El cine, como cualquier otro sector del arte, merece respeto. Pero el respeto se lo ha de ganar. No puede seguir viviendo de la parte alícuota que cada ciudadano aportamos al fisco. Eso no es lo correcto; de igual forma que no está bien favorecer a ningún sector de la sociedad, porque ello supone clientelismo, favores que tienen contrapartida.

Mientras nuestro cine se aproveche del erario público, carecerá de respeto. Si pretende consideración, a la par que ser libre, no debe aceptar prebendas. El precio que merece su esfuerzo convergerá con aquel que su cliente, el espectador, está dispuesto a pagar. Entonces alcanzará la excelencia.

De lo contrario, estos creadores de ilusión se percibirán como parásitos de la sociedad y voceros del poder al que han vendido su libertad sin importarles prostituir sus ideales. Pienso, no obstante, que todavía quedan personas dentro del sector que luchan por no doblegarse, por seguir siendo ellos. Los otros, que fijen su mirada en aquellos que les precedieron en tiempos difíciles, donde enfrentándose al poder, fueron capaces de vencer al censor de la época.

Reitero que no vi la gala, pero al ojear los diarios digitales de ayer, no he podido por menos que fijarme en las imágenes que el evento produjo. Algunas de ellas me han llamado la atención.

¿Cuán importante debe ser para la clase política todo este sector? ¿Cuánto miedo y cuánto respeto les merece? ¿Qué poder tiene el consorcio? ¿Cuál la fuerza oculta que esconde?
Me hago estas y otras preguntas a tenor de la capacidad que ha tenido el grupo, que ha conseguido que el chavista y leninista Pablo Iglesias haya mudado su imagen proletaria y vestir, con más ganas que gracia, esmoquin y pajarita, esta última, estrecha y ligeramente ladeada.

Cada uno es libre de vestir como le plazca en su esfera privada, pero queda obligado, ya sea por la empresa o por educación, a usar la vestimenta acorde al empleo al que se ha optado.

 

Algo que demuestra, empleando un poco la razón, que a toda esta cuadrilla de “mayordomos públicos” les merece más respeto una reunión de amigos, aunque sea grande y relevante, que la ceremonia de posesión en el templo de la democracia o las audiencias regias.
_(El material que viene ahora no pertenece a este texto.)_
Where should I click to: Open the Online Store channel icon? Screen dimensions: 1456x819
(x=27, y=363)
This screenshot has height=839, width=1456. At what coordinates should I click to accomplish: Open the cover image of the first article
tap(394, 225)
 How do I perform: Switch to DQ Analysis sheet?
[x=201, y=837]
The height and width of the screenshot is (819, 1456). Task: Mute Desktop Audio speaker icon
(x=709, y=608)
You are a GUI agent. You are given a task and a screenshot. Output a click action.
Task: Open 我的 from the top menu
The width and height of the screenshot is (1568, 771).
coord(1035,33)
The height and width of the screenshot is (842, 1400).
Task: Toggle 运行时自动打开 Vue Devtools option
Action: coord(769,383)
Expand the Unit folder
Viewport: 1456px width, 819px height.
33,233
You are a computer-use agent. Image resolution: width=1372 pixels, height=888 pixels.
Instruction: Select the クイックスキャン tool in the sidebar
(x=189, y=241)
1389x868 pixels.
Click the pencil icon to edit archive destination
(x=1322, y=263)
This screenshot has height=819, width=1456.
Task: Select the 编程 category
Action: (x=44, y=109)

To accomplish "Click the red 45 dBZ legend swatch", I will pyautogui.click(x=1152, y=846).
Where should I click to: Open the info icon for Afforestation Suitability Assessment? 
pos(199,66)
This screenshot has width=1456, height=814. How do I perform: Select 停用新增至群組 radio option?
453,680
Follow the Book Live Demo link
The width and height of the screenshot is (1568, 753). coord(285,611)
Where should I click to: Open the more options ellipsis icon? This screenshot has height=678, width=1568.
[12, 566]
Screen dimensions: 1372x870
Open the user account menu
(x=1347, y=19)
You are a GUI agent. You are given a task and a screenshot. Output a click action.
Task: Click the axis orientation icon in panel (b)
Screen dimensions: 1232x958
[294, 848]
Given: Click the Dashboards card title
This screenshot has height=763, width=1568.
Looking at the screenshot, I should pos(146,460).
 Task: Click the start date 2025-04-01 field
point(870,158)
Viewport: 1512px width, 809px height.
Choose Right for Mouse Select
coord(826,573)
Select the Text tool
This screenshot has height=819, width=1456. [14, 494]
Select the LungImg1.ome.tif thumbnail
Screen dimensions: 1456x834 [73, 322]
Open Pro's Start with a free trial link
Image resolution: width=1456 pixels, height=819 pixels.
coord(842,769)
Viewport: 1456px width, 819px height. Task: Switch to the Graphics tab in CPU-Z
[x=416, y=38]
Cada uno es libre de vestir como le plazca en su esfera privada, pero queda obligado, ya sea por la empresa o por educación, a usar la vestimenta acorde al empleo al que se ha optado. Incluso existen ocupaciones en los que por ley se obliga al trabajador al uso de cierta indumentaria. Si no lo hace puede deberse a que la empresa lo permite o a que se es un maleducado.

Su mundo, el de los políticos que padecemos, es otro. Otro paralelo y del que no formamos parte. Tal vez por ello no les importamos, salvo en la medida que contribuimos a mantenerlos, viviendo a costa nuestra. Y muy bien por cierto.
¡Impongamos nuestro silencio y sucumbirán por inanición!

Saludos.

 

PS: Me viene ahora a la cabeza que el sábado fue de carnaval.